Wednesday, November 25, 2009

all was spirit and all was life...



I had a talk yesterday with a friend and member of our church who has had a powerful spiritual experience (indeed is living a powerful spiritual experience) and has rejoined the Catholic Church.  Whenever I talk to this deeply passionate and articulate man, I am struck by many things. Yesterday, I was most struck by his combination of deep faith and his strong belief that such faith was not bound to any one religion or denomination.  It is a tendency (probably to some degree in all of us) to bind the two and liberal religionists are certainly no exception.  This morning, my devotional reading included James Freeman Clarke's "The Word of God Not Bound."  One of the guiding reasons for this blog is to relate the combination of deep piety and "rational religion" of the Boston Unitarians...this from Clarke is a pretty fine statement of that spirit.

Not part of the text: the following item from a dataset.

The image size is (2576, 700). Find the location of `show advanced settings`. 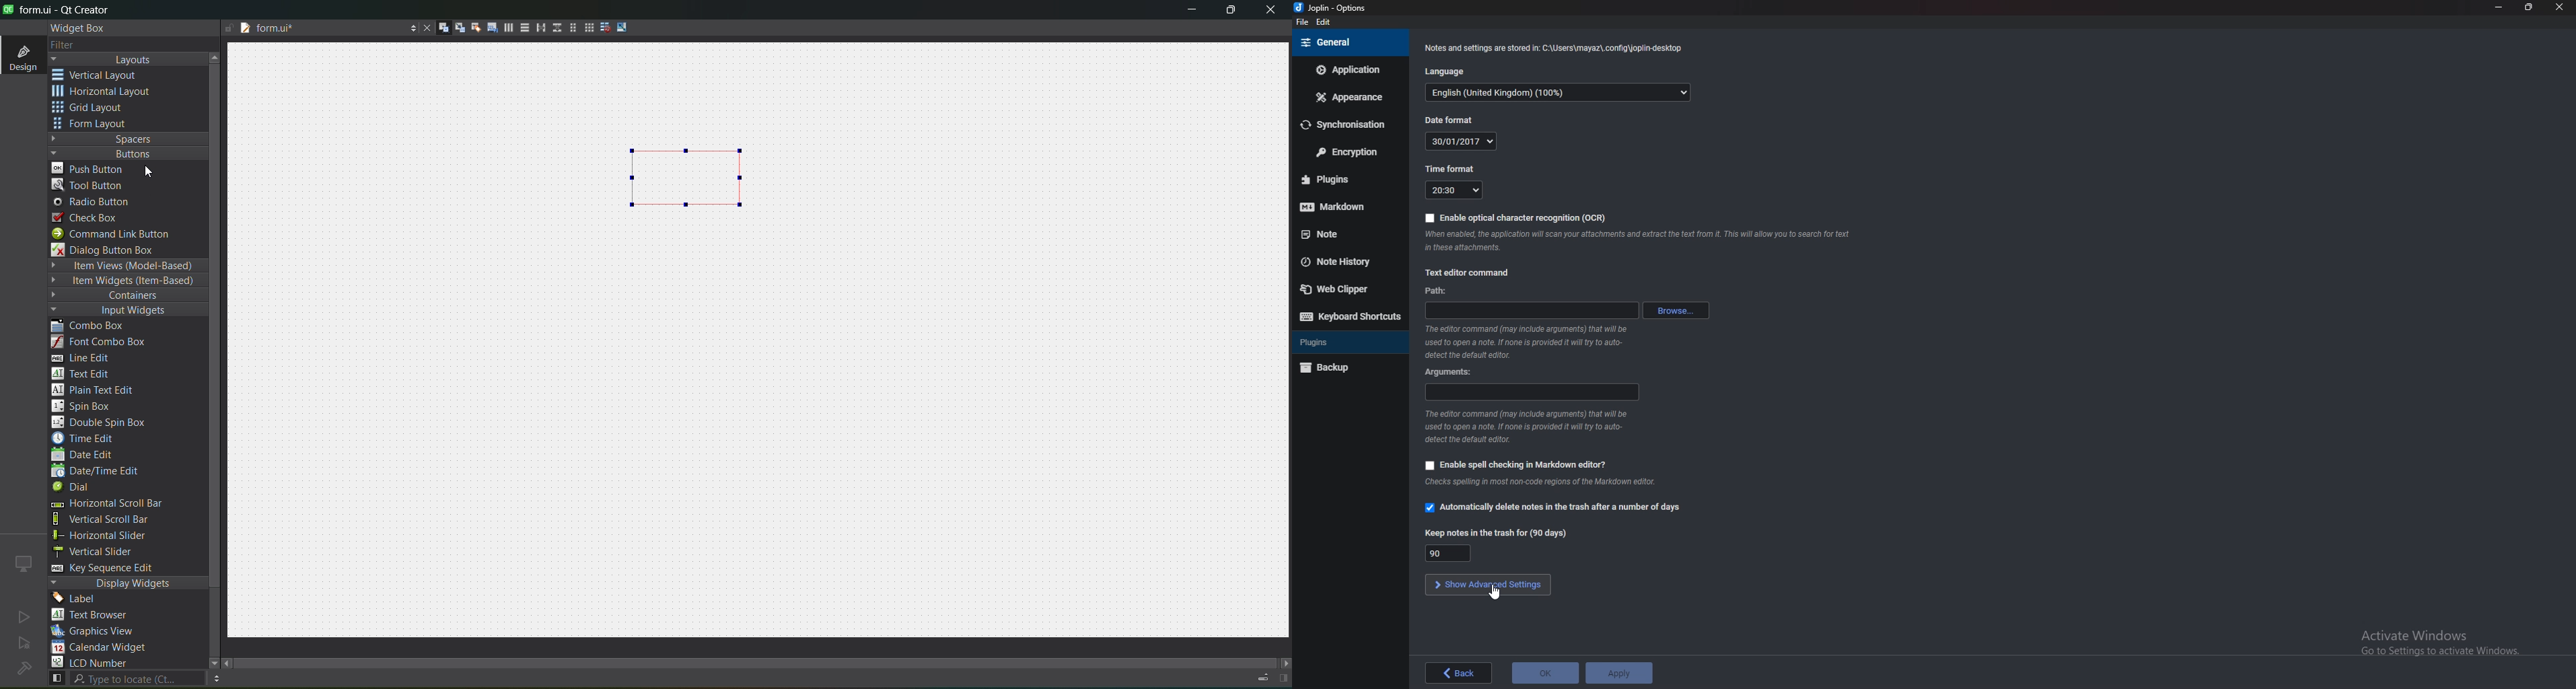

show advanced settings is located at coordinates (1489, 585).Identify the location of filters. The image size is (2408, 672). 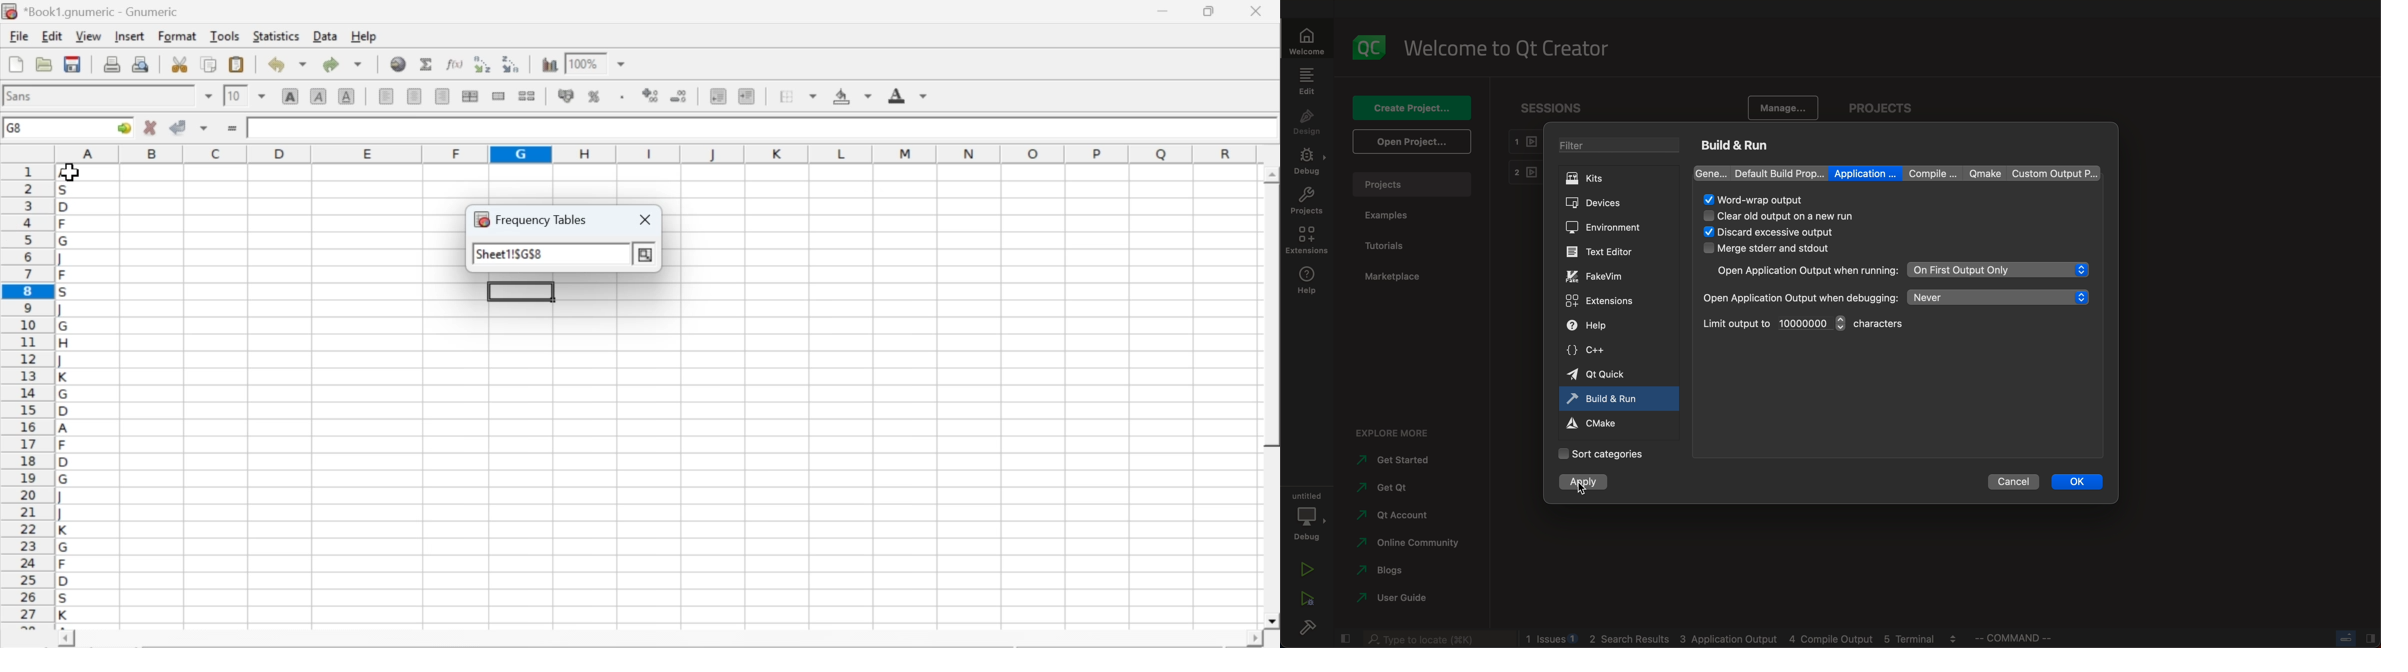
(1620, 145).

"THE WORD OF GOD NOT BOUND.

LIBERAL Christianity may be defined, not as any belief, nor as any system of opinions, but as something going deeper. It is a habit of mind ; a way of considering all opinions as of secondary importance ; all outward statements, methods, operations, administrations, as not belonging to the essence of religion. Liberal Christianity comes from that spiritual insight which penetrates the shell and finds the kernel; sees what is the one thing needful, and discovers it to be not the form, but the substance; not the letter, but the spirit; not the body, but the soul; not the outward action, but the inward motive; not the profession, but the life.

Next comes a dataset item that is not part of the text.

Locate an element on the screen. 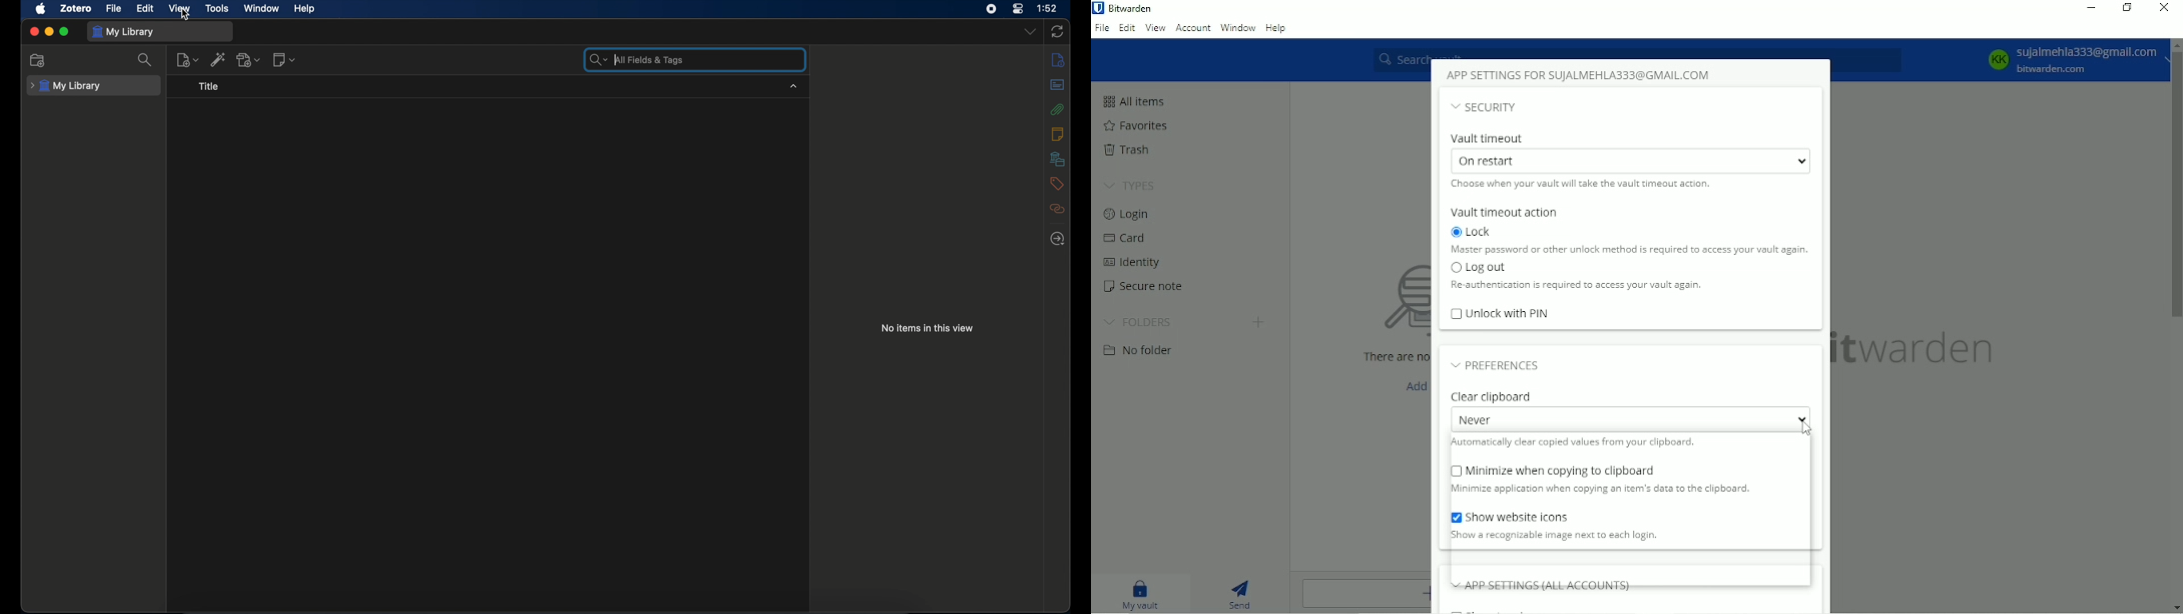  file is located at coordinates (115, 7).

In this sense, the Apostle Paul was the first Liberal Christian, and the founder of that Liberal Christianity which is not confined to any sect or party, any denomination or church; but which inspires and animates to-day the best men in all denominations, from the Roman Catholics on the one side to the most radical come-outers on the other side. And the motto and maxim of Liberal Christianity, everywhere, is given in our text, that " The word of God is not bound." The most zealous Roman Catholic is a Liberal Christian when, however strongly he believes in the superior value of his own church, he yet does not believe that the word of God is bound to it, but cheerfully admits that there may be good Christians outside of it. A Trinitarian is a Liberal Christian who, holding the dogma of the Trinity himself, does not think it the only essential form of words according to which God may be seen and worshipped. A Unitarian is a Liberal Christian only when he believes that a sincere believer in the Trinity can be as much of a liberal and rational Christian as himself. Liberal Christianity does not exclude zeal for one's own church, or one's own belief ; but it fully recognizes that these belong not to the vital and eternal part of religion, but to the temporal and fugitive part.

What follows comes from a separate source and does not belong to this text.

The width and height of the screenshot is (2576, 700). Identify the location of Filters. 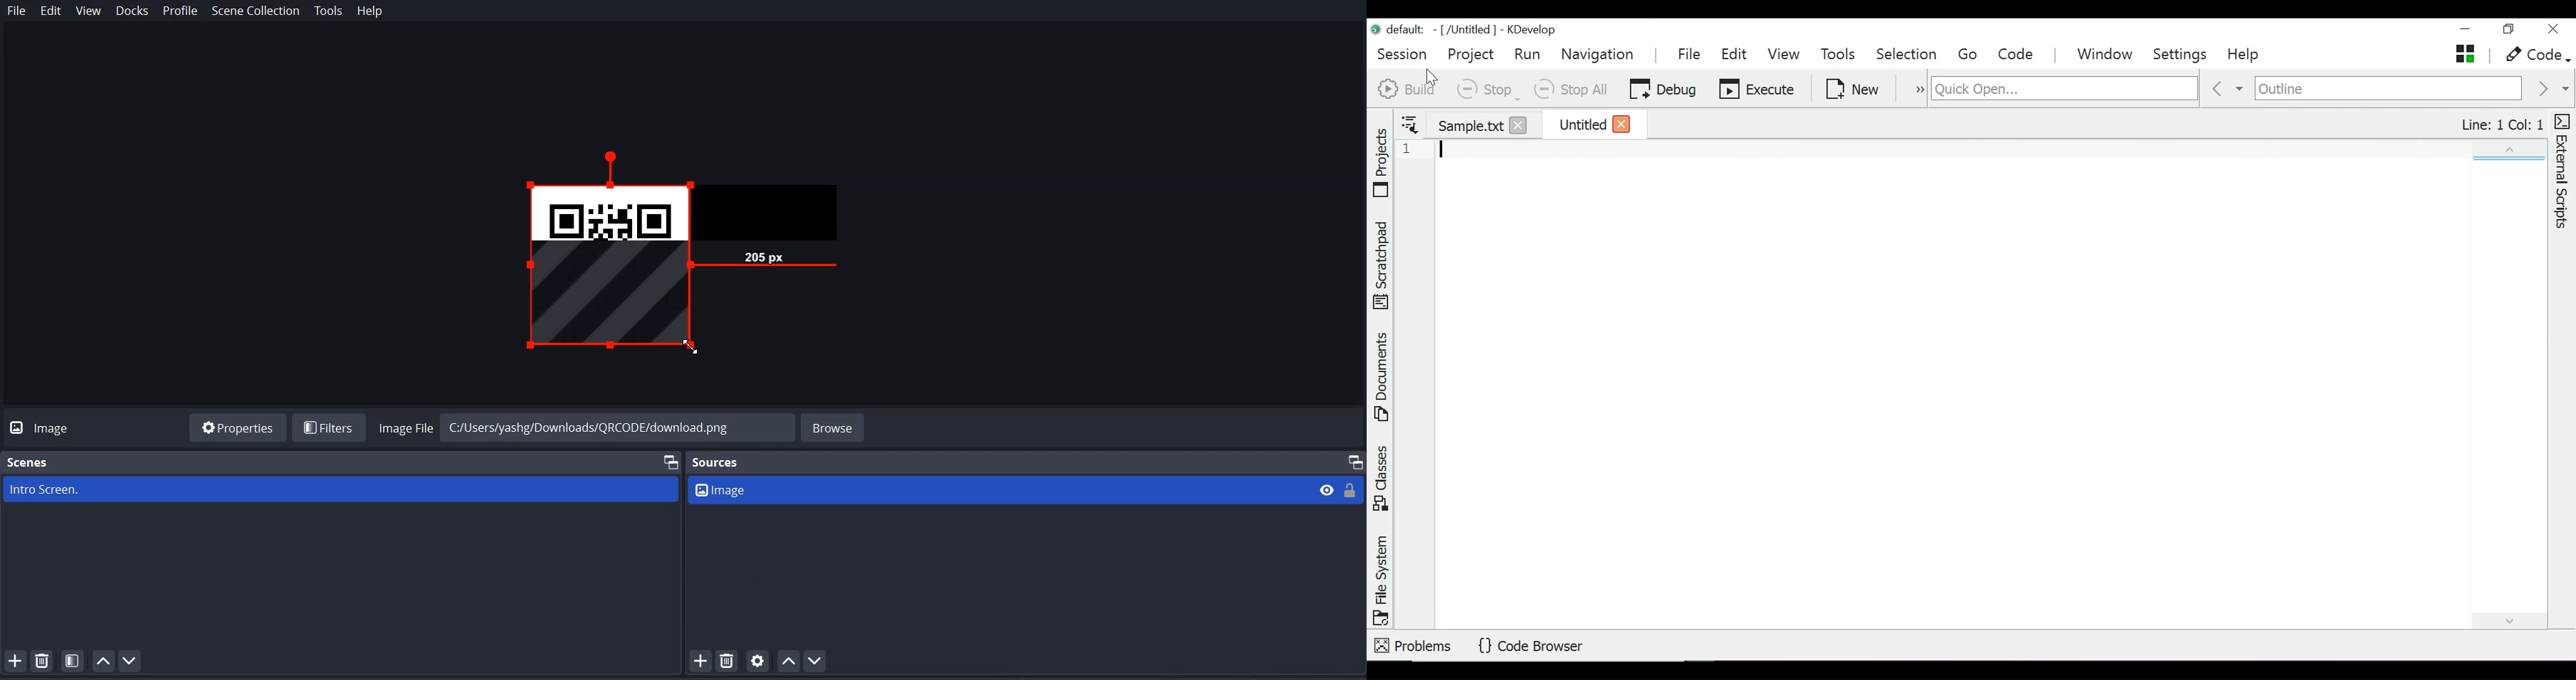
(328, 427).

If this be so, why, you may ask, do I not call Jesus himself the founder of Liberal Christianity? Because, as long as he taught, all Christianity was liberal, and could not be otherwise. The body had not come, the forms had not arrived ; as yet dogma did not exist. Christianity was then all life, essence, spirit. It had not begun to run into any ruts of routine....All was spirit and all was life."

Blessings

2 comments:

David G. Markham said...

Dear BU:

What a blessing your article today is about Clarke's ideas about liberal Christianity.

Your purpose of demonstating the integration of deep faith with reason is a most ambitious and most needed one. You are doing extremely important work and your blog is a wonderful way to disseminate your work.

Happy Thanksgiving.

David Markham

slt said...

Hi David,
Thank you very much for the kind words-I very much appreciate it.
I wish you and yours a wonderful Thanksgiving!